_READING TEXT_.
━━━━━━━━━━━━━━━━

While scientific, analytical reasoning “may persuade the mind, it cannot be expected to affect the heart/soul/spirit…. …It is possible to ‘know’ some things quite apart from the scientific method.” Byars goes on to quote from French author Antoine De Saint-Exupery’s famous story, The Little Prince: “‘…one only sees well with the heart. The essential is invisible to the eyes.’” Byars adds, “When we presume to resolve the question of God, for which the answer really matters, we are not in the realm of testable facts….”
Different kinds of knowledge
In Faith Beyond Reason [see below], C. Stephen Evans reports that some languages—though not English—have different terms for different kinds of knowledge: “Kierkegaard’s Danish language is one of those that marks out this distinction by differentiating between videnskab (knowledge by propositions or facts) and kendskab (knowledge by personal acquaintance). …while Kierkegaard strongly denies that religious knowledge is identical with, or the outcome of scientific knowledge, he does affirm the reality of a type of experiential awareness of God.”

━━━━━━━━━━━━━━━━

_REQUIRED TASK_. Decide whether each statement agrees with the passage on knowing God, answering yes or no and quoting the words that settle it: (a) English has separate terms for knowledge of facts and knowledge by personal acquaintance; (b) in Danish, kendskab means knowledge by personal acquaintance; (c) Byars places the question of God in the realm of testable facts. The material after this point is not needed.

_INFORMATION SUPPLIED_.
━━━━━━━━━━━━━━━━

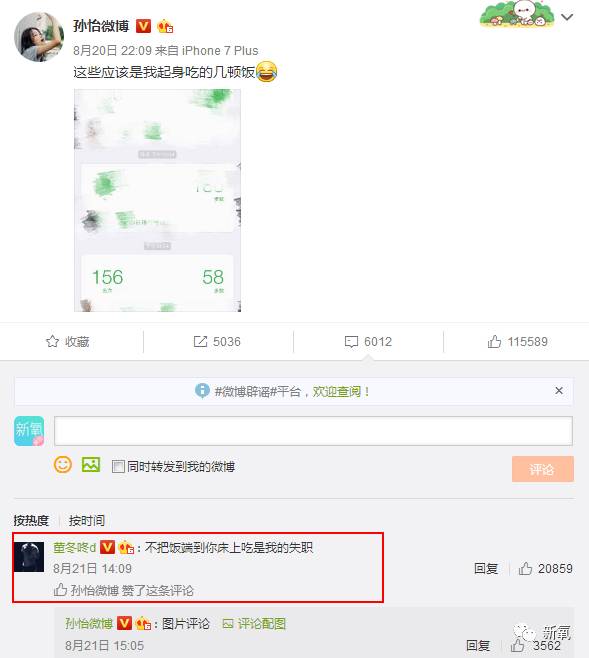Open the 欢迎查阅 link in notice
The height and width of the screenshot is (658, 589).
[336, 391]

━━━━━━━━━━━━━━━━

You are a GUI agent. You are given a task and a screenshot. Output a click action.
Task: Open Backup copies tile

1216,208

━━━━━━━━━━━━━━━━

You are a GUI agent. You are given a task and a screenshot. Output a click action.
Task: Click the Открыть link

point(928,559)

━━━━━━━━━━━━━━━━

_EXERCISE OUTPUT_.
(a) No: "some languages—though not English—have different terms for different kinds of knowledge"
(b) Yes: "kendskab (knowledge by personal acquaintance)"
(c) No: "we are not in the realm of testable facts"